# Threat / soft-conditional classifier

The pipeline tags every sentence along two related but distinct dimensions and reports them separately.

## Two-tier classifier

`prompt_pipeline.py` defines two regex lists:

* **`THREAT_PATTERNS`** — unambiguous coercive language. Five entries:
  `will fail/break/crash/...`, `or else`, `or it will`, `is (forbidden|prohibited|not allowed|not permitted)`, `this will (cause|result in|break|fail|crash)`. Drives `threat_count`, `has_threat`, and `threat_share`.
* **`SOFT_CONDITIONAL_PATTERNS`** — neutral procedural connectives.
  Seven entries: `otherwise`, `if not`, `if you (don't|do not)`, modal `(could|may|might|would) (cause|result|...)`, `risks/risking`, `leads to`, `results in`. Drives `soft_conditional_count` and `has_soft_conditional`.

The two lists are tracked separately and **never summed**. Soft-conditional matches are useful as a procedural-density signal — they identify prose where most logic is `if X otherwise Y` rather than `because Z` — but they are not coercion and should not be reported as such.

## Why the split matters

The two phenomena look superficially similar (both involve a hypothetical consequence), but they teach different things in a system prompt:

* **Hard threat — "Do X or it will fail."** Trains compliance with a rule by warning of a consequence.
* **Soft conditional — "If it's a slash command, invoke it via the Skill tool; otherwise act on it directly."** Procedural branching.
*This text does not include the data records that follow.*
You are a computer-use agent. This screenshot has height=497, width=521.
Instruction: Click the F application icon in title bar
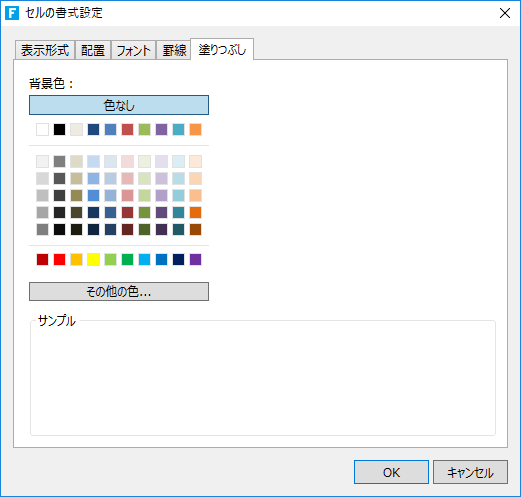12,13
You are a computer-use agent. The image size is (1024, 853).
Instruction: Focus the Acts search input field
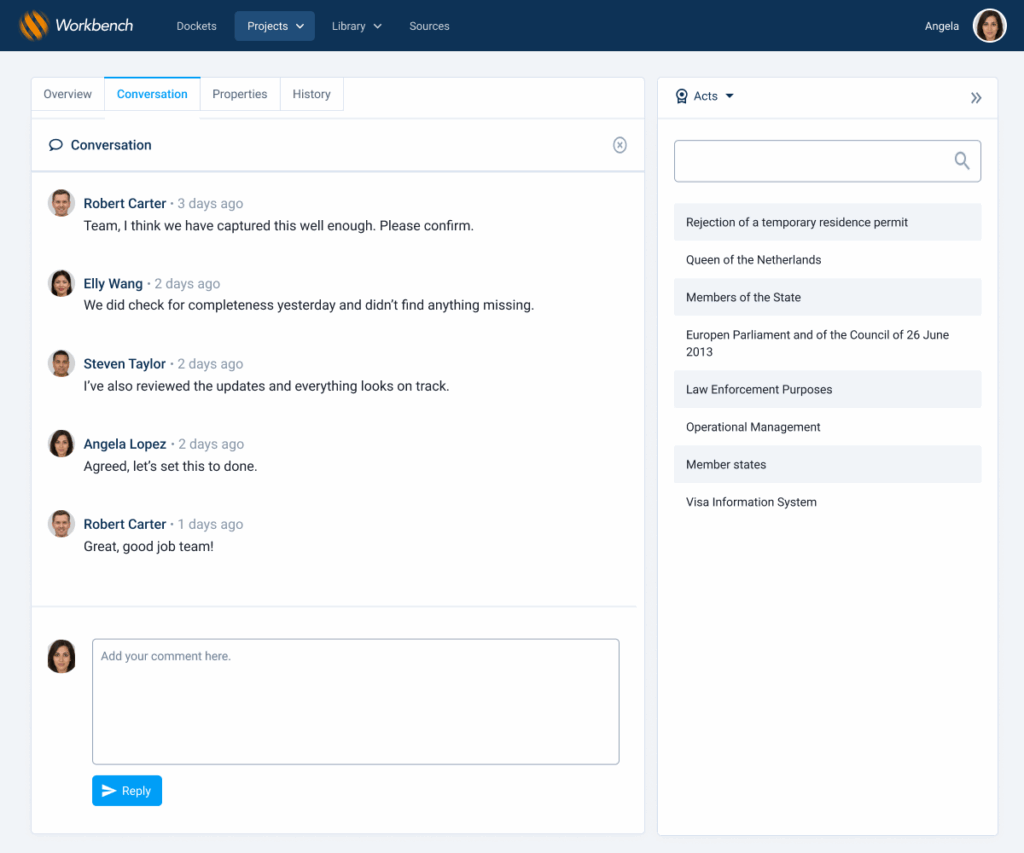[810, 161]
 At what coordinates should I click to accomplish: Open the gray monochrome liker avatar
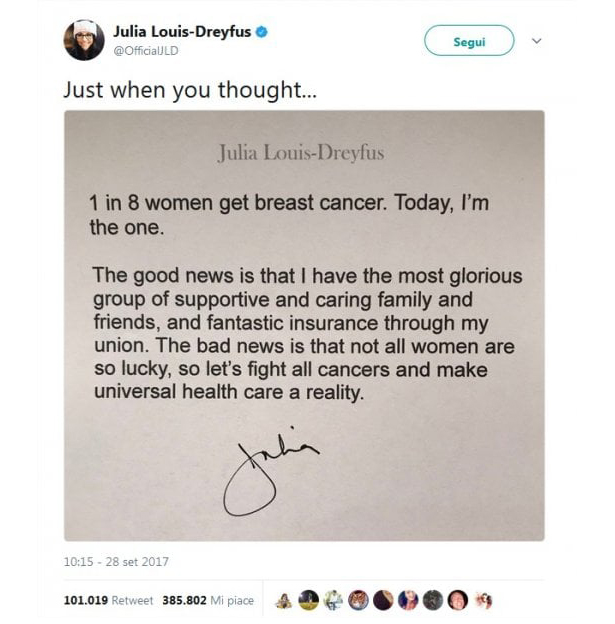[x=433, y=600]
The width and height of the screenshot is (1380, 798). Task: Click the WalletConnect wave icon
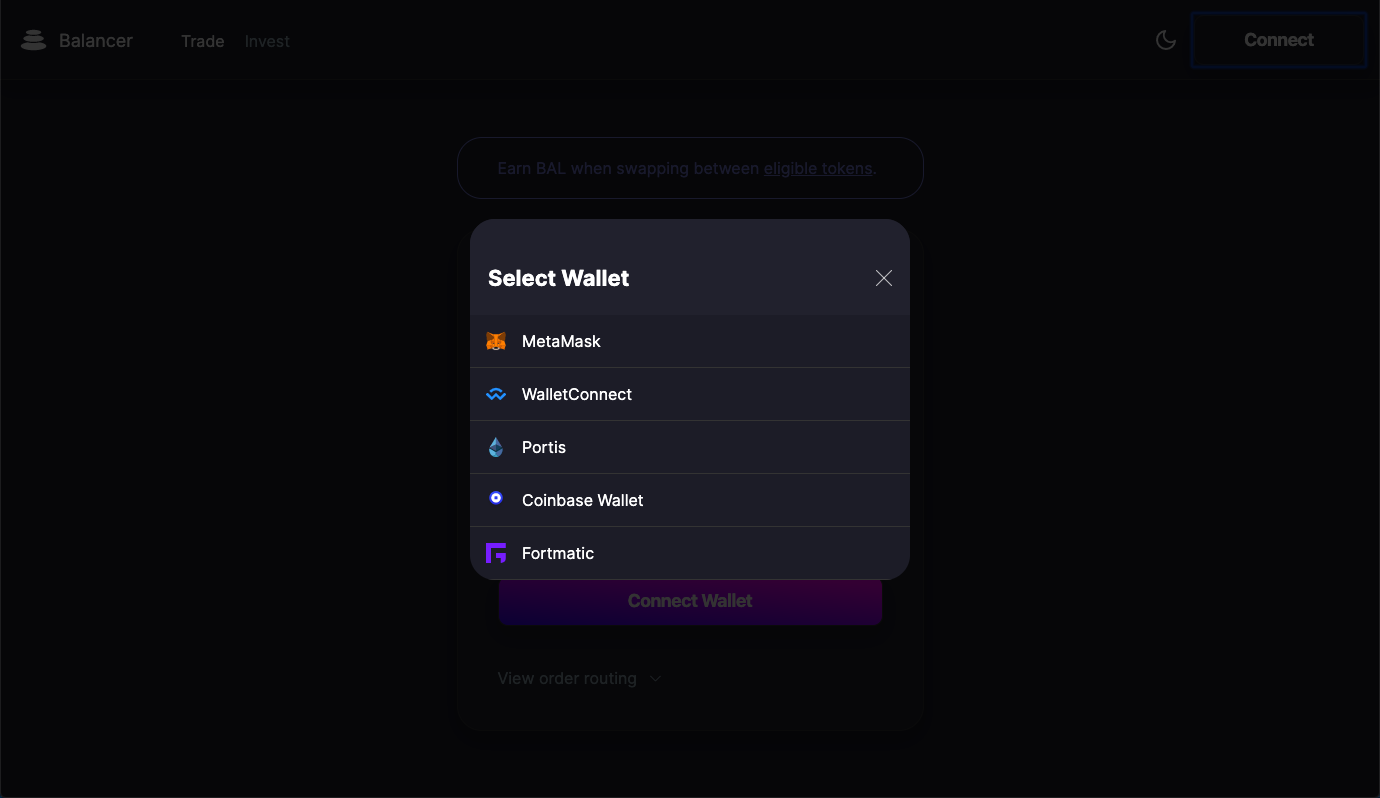(x=496, y=394)
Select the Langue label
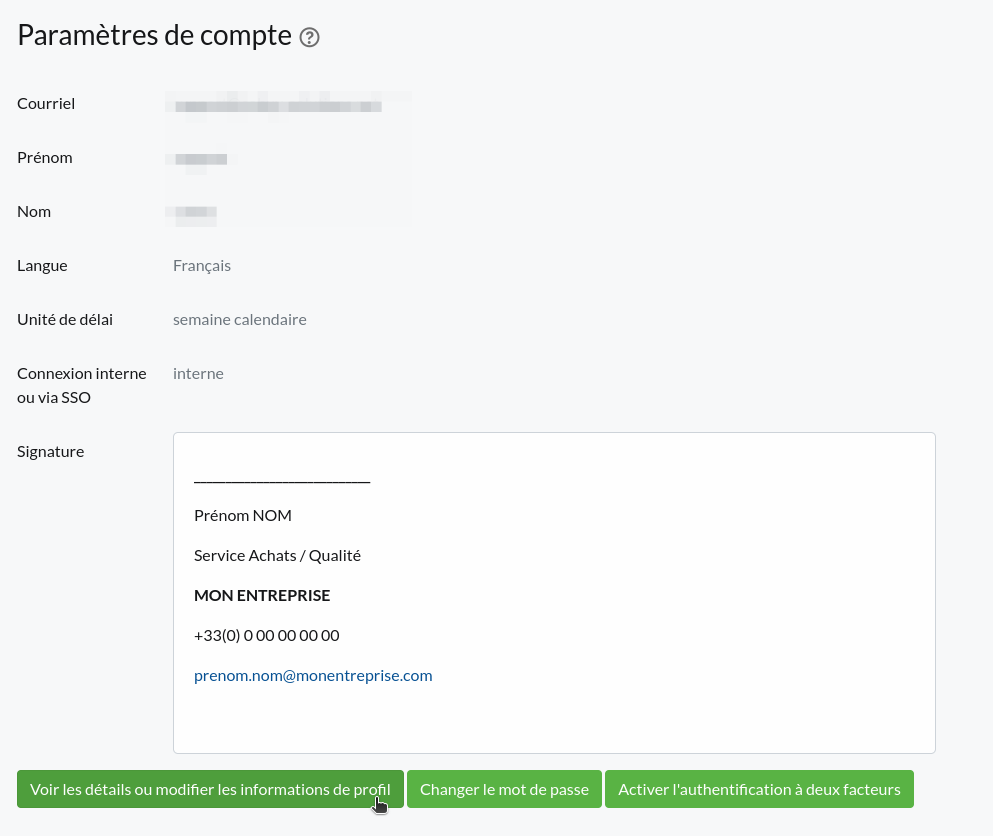This screenshot has width=993, height=836. [42, 265]
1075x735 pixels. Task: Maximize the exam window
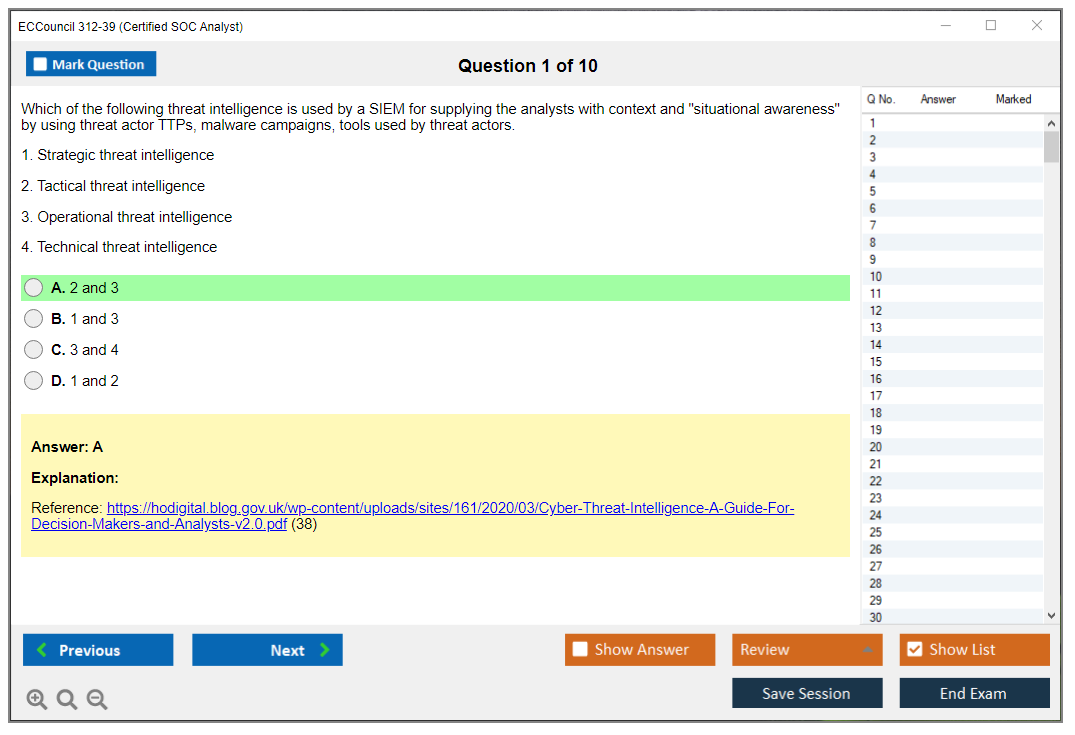(x=991, y=26)
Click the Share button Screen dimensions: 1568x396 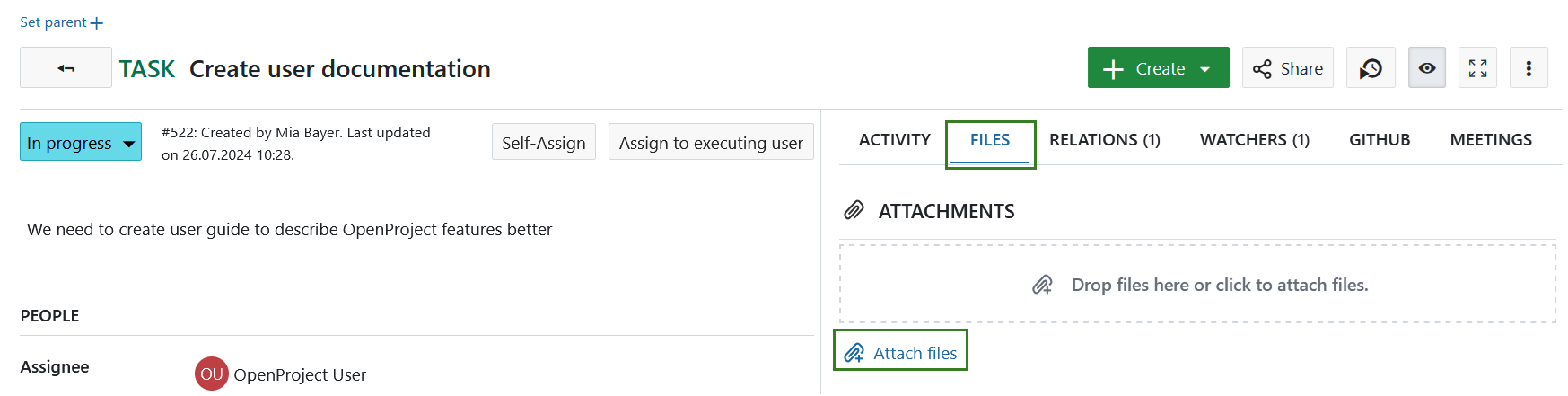point(1288,68)
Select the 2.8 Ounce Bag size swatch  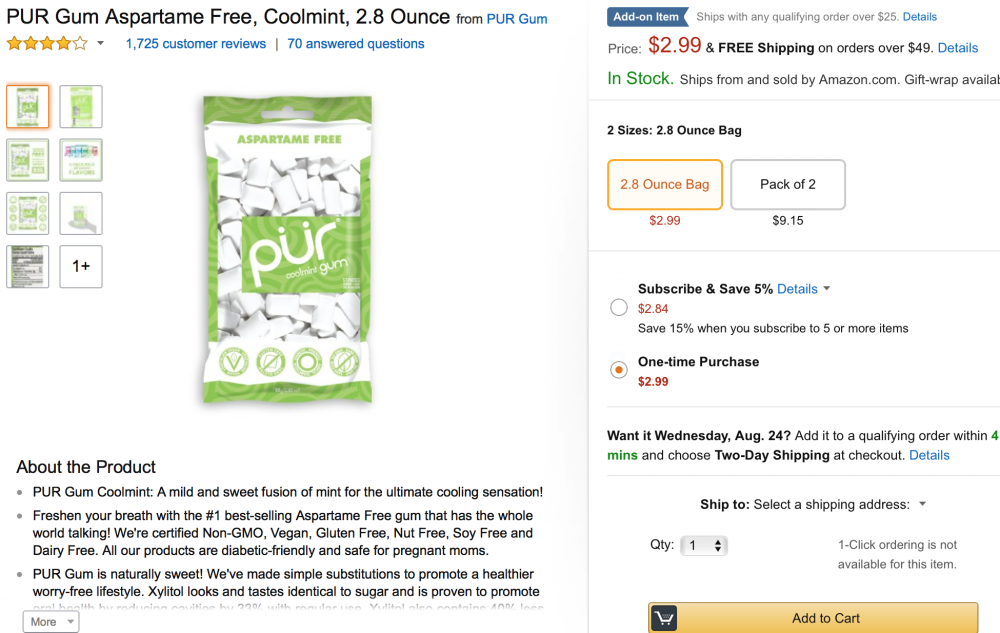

Not coercion at all.

Lumping them together would conflate procedural-prose density with coercive-language density. The lexicon therefore enforces the distinction at the source.

## Headline numbers (v2.1.132 corpus)

`python scripts/recompute_threat_metrics.py --by-category`:

| Subset           | Sentences | Threat | Soft cond. | Causal | Threat share |
| ---------------- | --------: | -----: | ---------: | -----: | -----------: |
| **All**          | 5,878     | 8      | 96         | 136    | **5.6%**     |
| System prompt    |   659     | 0      | 13         |  28    | **0.0%**     |
| System reminder  |   173     | 0      |  9         |   7    | **0.0%**     |
| Tool description |   553     | 2      | 10         |  33    | 5.7%         |
| Agent prompt     | 1,089     | 2      | 23         |  26    | 7.1%         |
| Skill            | 1,695     | 3      | 31         |  26    | 10.3%        |
| Data / template  | 1,695     | 1      | 10         |  16    | 5.9%         |

The four flagship coercive phrases (`or else`, `or it will`, `is forbidden`, `this will cause`) fire **zero times** in the corpus. All eight hard-threat hits are matches against `will fail/break/crash/error/throw/hang/deadlock/loop/corrupt/delete`.

## Verifying locally

```
# Per-pattern hit counts + sample for human review:
python scripts/threat_precision_audit.py
python scripts/threat_precision_audit.py --category 'System prompt'

# Aggregate threat / causal / soft-conditional counts:
python scripts/recompute_threat_metrics.py --by-category
```

The full pipeline rerun (regenerates `prompt_linguistic_analysis.yaml` and `sentences_classified.parquet`) is the producer chain in `00_setup_and_corpus.ipynb` → `05_headline_and_audit.ipynb`. See `README.md`.